Les gens qui arrivaient chez Cremonini étaient souvent très forts techniquement, mais il les coinçait toujours sur le fait qu’ils ne parvenaient pas à se libérer de cet acquis. Il savait toujours quand un élève n’était pas absolument convaincu de ce qu’il était en train de faire. Il avait le don de les mettre sur une voie qu’il entrevoyait et qui était véritablement la leur. L’habileté ne suffisait pas et en s’y cantonnant on perdait, selon lui, le doute (une certaine forme de vertige) nécessaire en peinture. Il enseignait à l’opposé de l’image préfabriquée, de consommation rapide. Et par ce sens très profond de l’observation, on parvenait à aller au-delà des apparences et atteignait ce degré de sensibilité dont il parlait constamment. Au niveau du sujet, il rejetait farouchement l’anecdote. En revoyant ses peintures à Athènes le mois dernier, j’ai retrouvé son plaisir de peindre, un plaisir proche de la gourmandise. »
Témoin généreux du travail de ses contemporains, il ne taisait jamais ses affections. Régulièrement interviewé sur l’œuvre de Jean Rustin, filmé dans l’atelier de Bagnolet, Cremonini, le verbe haut, à la gestuelle fantastique, avait le don de faire entendre et de donner à voir ce que le spectateur peinait à formuler. La peinture, en effet, et le plaisir de peindre dont parle Agnès Baillon, étaient magistralement exprimés en regard de l’œuvre de Rustin.

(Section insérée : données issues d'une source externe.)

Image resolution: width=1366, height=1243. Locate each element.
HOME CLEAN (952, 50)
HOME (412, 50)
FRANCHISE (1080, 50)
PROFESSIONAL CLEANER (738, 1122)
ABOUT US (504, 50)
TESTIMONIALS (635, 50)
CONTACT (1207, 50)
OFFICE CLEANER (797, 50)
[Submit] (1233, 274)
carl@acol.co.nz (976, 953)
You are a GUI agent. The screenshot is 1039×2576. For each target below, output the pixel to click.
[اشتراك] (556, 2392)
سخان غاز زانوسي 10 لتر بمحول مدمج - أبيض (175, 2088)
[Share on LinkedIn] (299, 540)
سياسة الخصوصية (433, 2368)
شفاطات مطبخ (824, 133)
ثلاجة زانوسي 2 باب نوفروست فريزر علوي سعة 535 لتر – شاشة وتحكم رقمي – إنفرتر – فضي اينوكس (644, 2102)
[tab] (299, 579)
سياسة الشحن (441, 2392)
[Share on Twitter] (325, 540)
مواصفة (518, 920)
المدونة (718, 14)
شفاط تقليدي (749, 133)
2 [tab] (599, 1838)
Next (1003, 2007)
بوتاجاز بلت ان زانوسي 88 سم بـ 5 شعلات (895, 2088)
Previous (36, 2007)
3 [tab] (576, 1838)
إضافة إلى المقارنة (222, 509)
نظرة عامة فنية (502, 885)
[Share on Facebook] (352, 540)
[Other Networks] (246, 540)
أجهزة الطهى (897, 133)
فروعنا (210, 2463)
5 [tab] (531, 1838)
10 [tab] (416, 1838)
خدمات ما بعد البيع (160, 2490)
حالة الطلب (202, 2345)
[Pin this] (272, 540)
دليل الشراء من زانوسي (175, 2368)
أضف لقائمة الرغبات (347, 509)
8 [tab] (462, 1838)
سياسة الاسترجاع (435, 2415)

Cremonini a inscrit devant lui la peinture en héritage. Il avait déjà laissé, de son vivant, une empreinte très forte chez les talents qu’il a encouragés et contribué à faire éclore. Chacun à sa manière évoquait si régulièrement le maître, que l’importance et la force de son enseignement restent vivantes. Vingt ans après leur formation, ses élèves comptaient parmi ses fidèles. Fidélité sans faille puisqu’ils étaient tous venus saluer leur maître à l’inauguration de l’exposition d’Athènes. Certains rejoignent déjà Paris, afin de rendre à celui qui les vit prendre leur envol, un ultime hommage. Une façon de se souvenir que les artistes ne meurent jamais.